It was a huge, vault-like cavern, with glowing roof high over our heads, and we were about twenty feet above its lower level, with a narrow, steep ramp leading down from near us. I saw that it was a weird, dim grotto, lurid with swaying, prismatic glows of colored radiance, and throbbing, humming with a myriad mechanical voices. Distant railed terraces held frameworks of metal, where opalescent tubes were glowing. Beams of light-radiance seemed to carry the power from one strange mechanism to the next, like wires connecting them in series. No Lei, no ordinary Radak, and certainly least of all us Earthmen, could by any chance have understood the scientific details of what we were seeing.
I recall there was a convergence of beams, high up in mid-air at the center of the cavern, where a shower of tiny electrolyte sparks glittered like a fountain of pyrotechnics. And out of it a narrow concentrated beam of violet-purple glow shot upward to a grid in the ceiling—the gravitational force, doubtless, which from there was conducted to some point above where it was hurled into Space.

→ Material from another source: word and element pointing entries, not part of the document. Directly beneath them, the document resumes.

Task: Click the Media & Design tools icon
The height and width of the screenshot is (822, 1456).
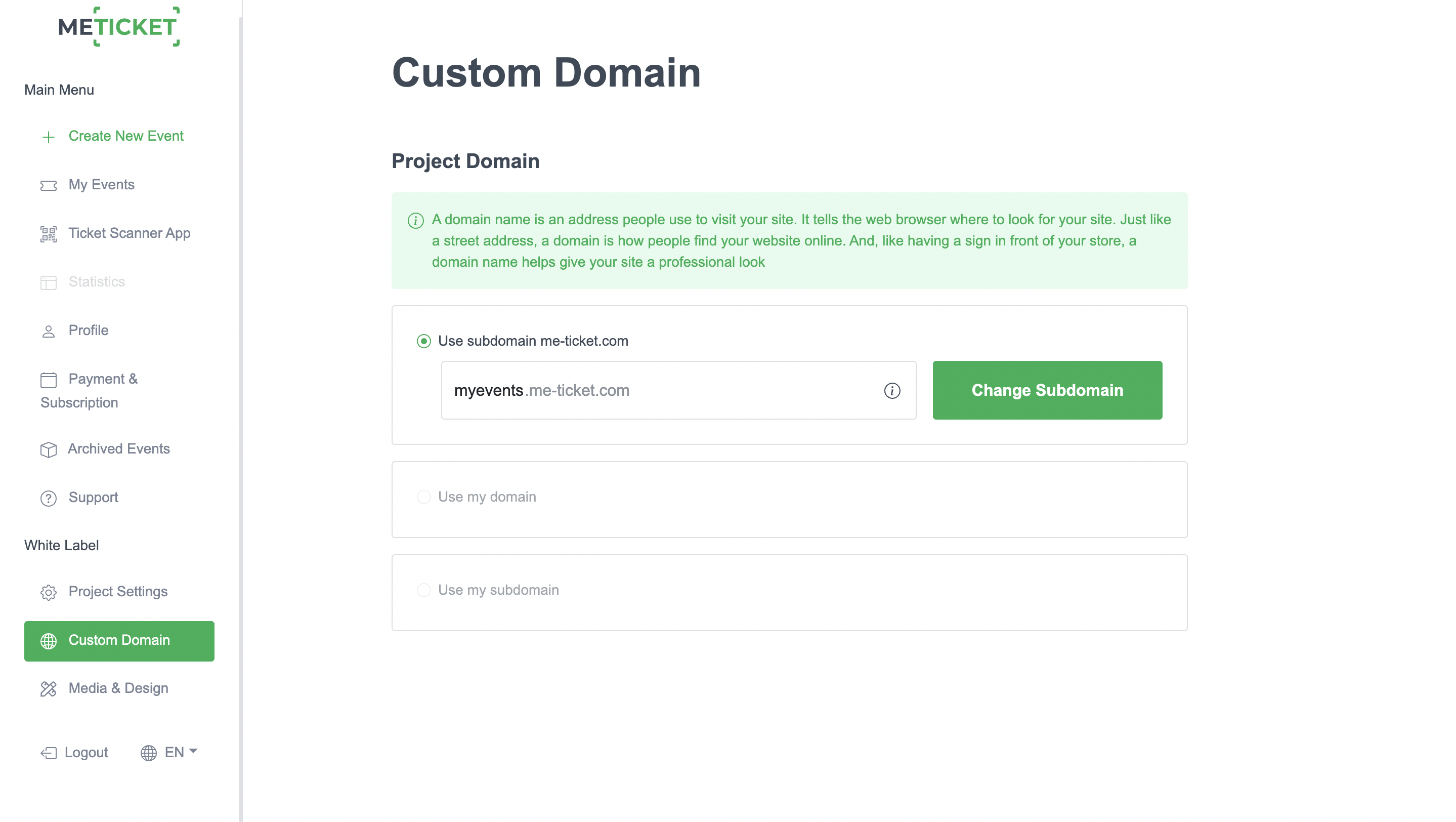Action: coord(49,688)
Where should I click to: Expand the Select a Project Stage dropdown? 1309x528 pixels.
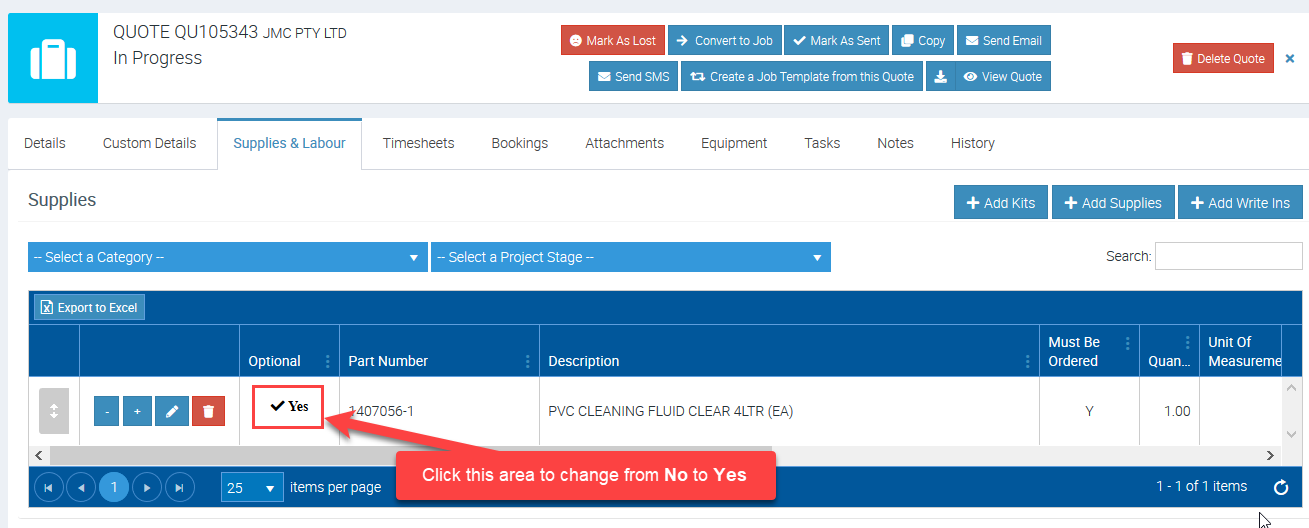click(630, 257)
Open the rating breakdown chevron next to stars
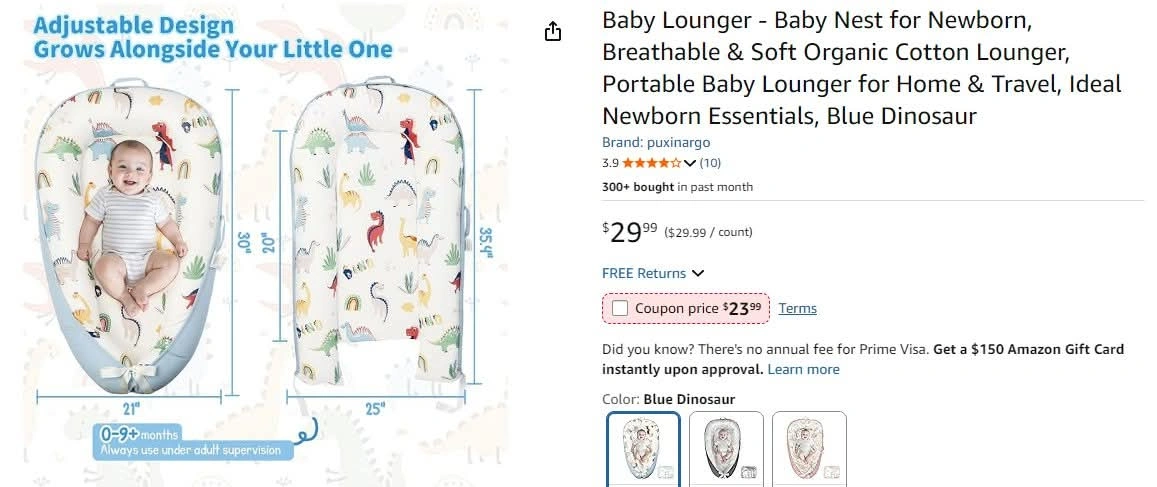 690,163
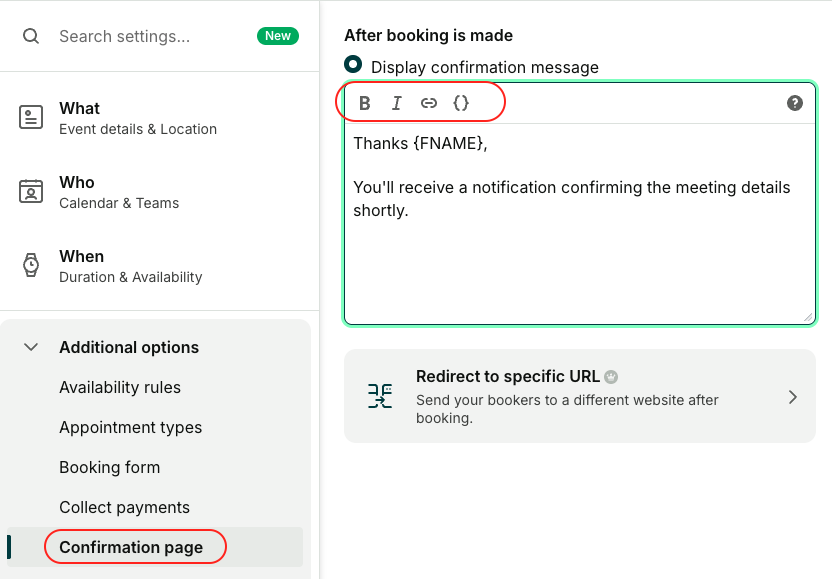Click the Redirect to specific URL icon
Viewport: 832px width, 579px height.
pos(380,396)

How long I stared, awed, I have no idea. Then I was aware of Taro beside me, whispering, "It is the Great Mind who is down there. He has just come into sight—down by that yellow glow."
The floor of the cavern held a dozen or more of the huge mechanisms, and in the center of them there was a throbbing space that seemed to hold the controls of all these intricate machines. Down there in the weird glow we could now see the lone figure of the ancient Radak leader—shriveled and bent, he moved around, occasionally reaching to shift some lever or make some adjustment.
"He must not see us coming!" Taro whispered. His voice was tense. And on his face now as the multi-colored glow bathed it, there was unmistakable terror. This young Lei, like all his people, born and bred to fear the dominance of the Great Mind—to attack that little figure, to Taro was almost unthinkable. Taro had planned this; dreamed of it. But faced with it now, there was only terror sweeping him, so that had he been here alone, easily he could have turned and fled.
Shorty and I had no such inhibitions.
"What in the devil," Shorty murmured. "He's got a Radak-gun—sure, I've no doubt of it. We've got to duck that. But once I get close to him—" Shorty's gesture with his knife was significant.
For minutes more we tensely waited. Then we got down the ramp without being seen, and on the lower floor we crouched between two of the giant whining machines.
"Easy now!" I whispered. "You two—keep behind me—"
I held the Radak-gun in my hand. We waited another moment; then ducked forward and crouched again, behind a great glowing mechanism through which two beams of colored light were passing. We were only some twenty feet from the leader now. Close enough for my shot, or for us to rush him. He was bending down over a glowing dial. Green light from it streamed upward, bathed his weird mummy-like countenance so that suddenly he seemed like some horrible ghoul intent upon a task diabolic, gruesome.